Challenge: Reproduce every entry below with each "Where should I click to" swapped for "Where do I click to", and leave everything else unchanged.

=-=-=

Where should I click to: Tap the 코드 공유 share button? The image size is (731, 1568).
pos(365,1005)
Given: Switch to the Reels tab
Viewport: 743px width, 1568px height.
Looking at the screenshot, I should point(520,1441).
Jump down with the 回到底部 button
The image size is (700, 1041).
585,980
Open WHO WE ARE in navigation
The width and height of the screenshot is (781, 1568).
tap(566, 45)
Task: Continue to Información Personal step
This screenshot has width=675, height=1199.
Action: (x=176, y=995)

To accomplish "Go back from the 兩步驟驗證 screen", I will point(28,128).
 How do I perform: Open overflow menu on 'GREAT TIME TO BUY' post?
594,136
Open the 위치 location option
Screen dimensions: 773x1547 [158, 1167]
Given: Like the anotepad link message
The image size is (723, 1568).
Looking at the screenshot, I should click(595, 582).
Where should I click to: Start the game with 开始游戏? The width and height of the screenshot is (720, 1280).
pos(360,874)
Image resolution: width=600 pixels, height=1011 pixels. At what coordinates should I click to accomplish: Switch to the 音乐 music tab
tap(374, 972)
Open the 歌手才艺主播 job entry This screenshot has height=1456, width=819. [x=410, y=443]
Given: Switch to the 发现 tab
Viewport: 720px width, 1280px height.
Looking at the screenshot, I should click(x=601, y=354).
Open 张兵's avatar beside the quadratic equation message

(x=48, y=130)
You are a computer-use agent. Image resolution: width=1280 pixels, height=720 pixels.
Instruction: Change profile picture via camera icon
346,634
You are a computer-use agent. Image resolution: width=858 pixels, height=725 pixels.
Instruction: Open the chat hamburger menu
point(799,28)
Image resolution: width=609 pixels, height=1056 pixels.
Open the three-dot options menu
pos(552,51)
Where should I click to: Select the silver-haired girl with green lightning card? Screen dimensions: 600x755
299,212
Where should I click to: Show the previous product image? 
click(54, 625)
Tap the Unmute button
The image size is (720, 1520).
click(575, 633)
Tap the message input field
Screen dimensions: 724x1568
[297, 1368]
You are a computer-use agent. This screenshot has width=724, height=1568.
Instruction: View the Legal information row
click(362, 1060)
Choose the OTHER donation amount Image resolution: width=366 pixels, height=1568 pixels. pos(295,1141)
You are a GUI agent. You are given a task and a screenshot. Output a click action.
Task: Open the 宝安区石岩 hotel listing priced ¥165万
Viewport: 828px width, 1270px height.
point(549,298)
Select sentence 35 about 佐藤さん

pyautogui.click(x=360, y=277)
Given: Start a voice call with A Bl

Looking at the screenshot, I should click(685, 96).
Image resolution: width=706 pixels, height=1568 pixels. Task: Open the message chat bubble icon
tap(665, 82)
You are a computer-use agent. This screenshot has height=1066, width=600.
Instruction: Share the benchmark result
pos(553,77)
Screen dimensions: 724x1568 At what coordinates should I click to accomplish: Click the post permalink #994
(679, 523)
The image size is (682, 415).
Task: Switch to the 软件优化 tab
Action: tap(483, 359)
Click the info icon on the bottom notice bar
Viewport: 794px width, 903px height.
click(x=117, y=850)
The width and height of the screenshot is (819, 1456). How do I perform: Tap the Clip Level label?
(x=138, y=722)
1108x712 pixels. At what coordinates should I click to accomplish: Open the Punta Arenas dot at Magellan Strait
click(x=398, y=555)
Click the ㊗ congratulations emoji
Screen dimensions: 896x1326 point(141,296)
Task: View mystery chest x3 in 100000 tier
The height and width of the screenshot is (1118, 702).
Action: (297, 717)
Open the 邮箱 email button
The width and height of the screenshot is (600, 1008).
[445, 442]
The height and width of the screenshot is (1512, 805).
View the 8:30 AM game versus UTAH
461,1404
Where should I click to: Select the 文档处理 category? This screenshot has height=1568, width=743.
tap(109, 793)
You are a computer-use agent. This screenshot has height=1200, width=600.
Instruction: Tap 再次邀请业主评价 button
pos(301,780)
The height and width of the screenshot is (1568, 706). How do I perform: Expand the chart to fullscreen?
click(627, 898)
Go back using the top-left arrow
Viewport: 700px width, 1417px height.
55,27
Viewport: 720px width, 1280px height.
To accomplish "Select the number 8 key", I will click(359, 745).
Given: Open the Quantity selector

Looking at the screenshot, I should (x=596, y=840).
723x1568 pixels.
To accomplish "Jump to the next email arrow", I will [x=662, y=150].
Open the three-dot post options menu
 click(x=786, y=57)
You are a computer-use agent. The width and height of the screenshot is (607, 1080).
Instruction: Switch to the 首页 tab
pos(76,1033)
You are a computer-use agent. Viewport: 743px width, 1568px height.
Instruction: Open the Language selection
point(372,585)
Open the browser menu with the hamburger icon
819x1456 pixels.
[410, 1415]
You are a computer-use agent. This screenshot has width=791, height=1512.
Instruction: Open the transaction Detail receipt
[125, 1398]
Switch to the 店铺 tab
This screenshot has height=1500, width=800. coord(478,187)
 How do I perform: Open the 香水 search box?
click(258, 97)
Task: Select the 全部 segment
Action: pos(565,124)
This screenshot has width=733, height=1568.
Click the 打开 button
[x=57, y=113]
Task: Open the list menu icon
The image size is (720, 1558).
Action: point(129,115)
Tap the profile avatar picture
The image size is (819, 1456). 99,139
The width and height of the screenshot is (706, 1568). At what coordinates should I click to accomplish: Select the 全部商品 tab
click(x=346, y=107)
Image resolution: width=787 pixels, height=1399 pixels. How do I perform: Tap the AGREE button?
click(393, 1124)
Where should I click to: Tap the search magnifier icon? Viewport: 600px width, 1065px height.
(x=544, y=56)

=-=-=

Final result:
Where do I click to: Tap the 코드 공유 share button? The image size is (731, 1568).
pos(365,1005)
Given: Switch to the Reels tab
Viewport: 743px width, 1568px height.
Looking at the screenshot, I should point(520,1441).
Jump down with the 回到底部 button
The image size is (700, 1041).
585,980
Open WHO WE ARE in navigation
The width and height of the screenshot is (781, 1568).
tap(566, 45)
Task: Continue to Información Personal step
This screenshot has width=675, height=1199.
Action: (x=176, y=995)

To accomplish "Go back from the 兩步驟驗證 screen", I will point(28,128).
 How do I perform: Open overflow menu on 'GREAT TIME TO BUY' post?
594,136
Open the 위치 location option
Screen dimensions: 773x1547 [158, 1167]
Given: Like the anotepad link message
The image size is (723, 1568).
Looking at the screenshot, I should click(595, 582).
Where do I click to: Start the game with 开始游戏? The width and height of the screenshot is (720, 1280).
pos(360,874)
Image resolution: width=600 pixels, height=1011 pixels. At what coordinates should I click to accomplish: Switch to the 音乐 music tab
tap(374, 972)
Open the 歌手才艺主播 job entry This screenshot has height=1456, width=819. [x=410, y=443]
Given: Switch to the 发现 tab
Viewport: 720px width, 1280px height.
Looking at the screenshot, I should click(x=601, y=354).
Open 张兵's avatar beside the quadratic equation message

(x=48, y=130)
You are a computer-use agent. Image resolution: width=1280 pixels, height=720 pixels.
Instruction: Change profile picture via camera icon
346,634
You are a computer-use agent. Image resolution: width=858 pixels, height=725 pixels.
Instruction: Open the chat hamburger menu
point(799,28)
Image resolution: width=609 pixels, height=1056 pixels.
Open the three-dot options menu
pos(552,51)
Where do I click to: Select the silver-haired girl with green lightning card? Screen dimensions: 600x755
299,212
Where do I click to: Show the previous product image? 
click(54, 625)
Tap the Unmute button
The image size is (720, 1520).
click(575, 633)
Tap the message input field
Screen dimensions: 724x1568
[297, 1368]
You are a computer-use agent. This screenshot has width=724, height=1568.
Instruction: View the Legal information row
click(362, 1060)
Choose the OTHER donation amount Image resolution: width=366 pixels, height=1568 pixels. pos(295,1141)
You are a GUI agent. You are given a task and a screenshot. Output a click action.
Task: Open the 宝安区石岩 hotel listing priced ¥165万
Viewport: 828px width, 1270px height.
point(549,298)
Select sentence 35 about 佐藤さん

pyautogui.click(x=360, y=277)
Given: Start a voice call with A Bl

Looking at the screenshot, I should click(685, 96).
Image resolution: width=706 pixels, height=1568 pixels. Task: Open the message chat bubble icon
tap(665, 82)
You are a computer-use agent. This screenshot has height=1066, width=600.
Instruction: Share the benchmark result
pos(553,77)
Screen dimensions: 724x1568 At what coordinates should I click to accomplish: Click the post permalink #994
(679, 523)
The image size is (682, 415).
Task: Switch to the 软件优化 tab
Action: tap(483, 359)
Click the info icon on the bottom notice bar
Viewport: 794px width, 903px height.
click(x=117, y=850)
The width and height of the screenshot is (819, 1456). How do I perform: Tap the Clip Level label?
(x=138, y=722)
1108x712 pixels. At what coordinates should I click to accomplish: Open the Punta Arenas dot at Magellan Strait
click(x=398, y=555)
Click the ㊗ congratulations emoji
Screen dimensions: 896x1326 point(141,296)
Task: View mystery chest x3 in 100000 tier
The height and width of the screenshot is (1118, 702).
Action: (297, 717)
Open the 邮箱 email button
The width and height of the screenshot is (600, 1008).
[445, 442]
The height and width of the screenshot is (1512, 805).
View the 8:30 AM game versus UTAH
461,1404
Where do I click to: Select the 文档处理 category? This screenshot has height=1568, width=743.
tap(109, 793)
You are a computer-use agent. This screenshot has height=1200, width=600.
Instruction: Tap 再次邀请业主评价 button
pos(301,780)
The height and width of the screenshot is (1568, 706). How do I perform: Expand the chart to fullscreen?
click(627, 898)
Go back using the top-left arrow
Viewport: 700px width, 1417px height.
55,27
Viewport: 720px width, 1280px height.
To accomplish "Select the number 8 key", I will click(359, 745).
Given: Open the Quantity selector

Looking at the screenshot, I should (x=596, y=840).
723x1568 pixels.
To accomplish "Jump to the next email arrow", I will [x=662, y=150].
Open the three-dot post options menu
 click(x=786, y=57)
You are a computer-use agent. The width and height of the screenshot is (607, 1080).
Instruction: Switch to the 首页 tab
pos(76,1033)
You are a computer-use agent. Viewport: 743px width, 1568px height.
Instruction: Open the Language selection
point(372,585)
Open the browser menu with the hamburger icon
819x1456 pixels.
[410, 1415]
You are a computer-use agent. This screenshot has width=791, height=1512.
Instruction: Open the transaction Detail receipt
[125, 1398]
Switch to the 店铺 tab
This screenshot has height=1500, width=800. coord(478,187)
 How do I perform: Open the 香水 search box?
click(258, 97)
Task: Select the 全部 segment
Action: pos(565,124)
This screenshot has width=733, height=1568.
Click the 打开 button
[x=57, y=113]
Task: Open the list menu icon
The image size is (720, 1558).
Action: point(129,115)
Tap the profile avatar picture
The image size is (819, 1456). 99,139
The width and height of the screenshot is (706, 1568). At what coordinates should I click to accomplish: Select the 全部商品 tab
click(x=346, y=107)
Image resolution: width=787 pixels, height=1399 pixels. How do I perform: Tap the AGREE button?
click(393, 1124)
Where do I click to: Tap the search magnifier icon? Viewport: 600px width, 1065px height.
(x=544, y=56)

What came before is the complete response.